Croatia got the final green light to join the European Union in July, winning EU approval for steps to overhaul its shipbuilding industry, streamline the justice system and stiffen border controls.
Croatia’s completion of 10 “priority actions” puts it on track to become the bloc’s 28th member, the European Commission said today in a report released in Brussels.
“Croatia’s forthcoming accession is the result of 10 years of a rigorous process, which started with its application for membership in 2003,” said the commission, which oversees EU expansion.
European governments are touting the entry of Croatia and Latvia’s likely adoption of the euro next January as signs of the bloc’s continued appeal in the face of the three-year debt crisis.
“There are many challenges and opportunities for expansion further in the Balkans,” EU Enlargement Commissioner Stefan Fule told a news conference in Zagreb. “There is talk of expansion fatigue but we seem to have a reform fatigue.”

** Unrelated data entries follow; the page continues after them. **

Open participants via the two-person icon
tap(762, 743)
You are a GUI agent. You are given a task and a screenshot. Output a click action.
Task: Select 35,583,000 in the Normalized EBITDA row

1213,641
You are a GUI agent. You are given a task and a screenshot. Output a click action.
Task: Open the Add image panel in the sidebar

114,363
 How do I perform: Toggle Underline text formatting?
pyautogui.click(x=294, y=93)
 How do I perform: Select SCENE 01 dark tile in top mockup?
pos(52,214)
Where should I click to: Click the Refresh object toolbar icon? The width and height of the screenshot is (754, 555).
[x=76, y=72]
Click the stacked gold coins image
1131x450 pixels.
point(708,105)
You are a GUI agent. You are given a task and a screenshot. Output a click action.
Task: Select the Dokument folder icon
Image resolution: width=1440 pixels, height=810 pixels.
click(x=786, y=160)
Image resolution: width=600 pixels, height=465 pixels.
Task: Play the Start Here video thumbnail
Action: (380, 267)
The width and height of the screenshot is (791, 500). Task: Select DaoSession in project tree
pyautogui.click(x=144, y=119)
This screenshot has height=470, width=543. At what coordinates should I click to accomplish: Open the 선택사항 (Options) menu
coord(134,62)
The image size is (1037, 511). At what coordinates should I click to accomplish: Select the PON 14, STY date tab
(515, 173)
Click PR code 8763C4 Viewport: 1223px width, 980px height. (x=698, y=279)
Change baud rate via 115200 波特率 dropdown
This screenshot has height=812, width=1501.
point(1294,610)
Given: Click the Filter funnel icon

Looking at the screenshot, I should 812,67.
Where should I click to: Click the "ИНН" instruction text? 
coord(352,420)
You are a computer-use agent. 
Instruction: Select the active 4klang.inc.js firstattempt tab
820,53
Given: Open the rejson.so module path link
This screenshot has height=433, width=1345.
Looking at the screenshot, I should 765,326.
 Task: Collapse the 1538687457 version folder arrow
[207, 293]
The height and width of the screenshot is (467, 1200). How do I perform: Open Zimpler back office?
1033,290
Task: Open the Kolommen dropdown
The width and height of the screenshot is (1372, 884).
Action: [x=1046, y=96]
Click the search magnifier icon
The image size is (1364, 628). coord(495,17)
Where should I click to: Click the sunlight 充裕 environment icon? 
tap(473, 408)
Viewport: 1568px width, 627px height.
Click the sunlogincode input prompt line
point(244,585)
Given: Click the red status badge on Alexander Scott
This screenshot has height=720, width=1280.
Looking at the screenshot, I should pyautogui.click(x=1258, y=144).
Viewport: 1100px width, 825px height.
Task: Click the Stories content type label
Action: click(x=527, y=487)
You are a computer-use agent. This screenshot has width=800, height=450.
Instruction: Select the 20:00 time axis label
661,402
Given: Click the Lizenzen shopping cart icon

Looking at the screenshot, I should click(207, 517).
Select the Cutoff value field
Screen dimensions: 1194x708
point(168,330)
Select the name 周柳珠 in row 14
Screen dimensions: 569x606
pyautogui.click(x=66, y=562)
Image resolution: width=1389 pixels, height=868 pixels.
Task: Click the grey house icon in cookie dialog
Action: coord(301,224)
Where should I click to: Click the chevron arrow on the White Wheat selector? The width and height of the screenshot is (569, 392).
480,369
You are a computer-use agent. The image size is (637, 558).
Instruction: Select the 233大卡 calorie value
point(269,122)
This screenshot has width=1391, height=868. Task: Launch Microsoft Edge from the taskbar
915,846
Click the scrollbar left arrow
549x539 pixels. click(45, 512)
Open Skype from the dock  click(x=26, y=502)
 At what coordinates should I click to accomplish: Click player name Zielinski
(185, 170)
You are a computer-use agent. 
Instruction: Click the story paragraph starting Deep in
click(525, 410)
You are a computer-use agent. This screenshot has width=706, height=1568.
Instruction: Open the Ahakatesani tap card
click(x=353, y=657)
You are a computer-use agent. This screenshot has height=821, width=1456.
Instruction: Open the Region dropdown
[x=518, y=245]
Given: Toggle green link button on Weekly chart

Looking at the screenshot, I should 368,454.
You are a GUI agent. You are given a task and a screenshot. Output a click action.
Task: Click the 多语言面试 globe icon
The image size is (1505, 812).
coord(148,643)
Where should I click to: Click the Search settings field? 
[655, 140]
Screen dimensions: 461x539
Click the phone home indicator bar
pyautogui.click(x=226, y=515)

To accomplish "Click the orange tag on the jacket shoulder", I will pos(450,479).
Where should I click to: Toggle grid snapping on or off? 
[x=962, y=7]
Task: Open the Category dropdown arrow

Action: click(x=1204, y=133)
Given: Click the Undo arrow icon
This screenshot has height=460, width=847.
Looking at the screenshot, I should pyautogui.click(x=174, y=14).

So far, 22 EU countries have ratified Croatia’s entry treaty. The commission said it expects the remaining five to do so “in good time” so Croatia can join on July 1. Slovenian lawmakers are set to approve Croatia’s entry into the world’s largest trading bloc on April 2.
“Croatia will do all in its power to help others in the region to enforce reforms needed for EU membership,” Croatian Foreign Minister Vesna Pusic told the same news conference.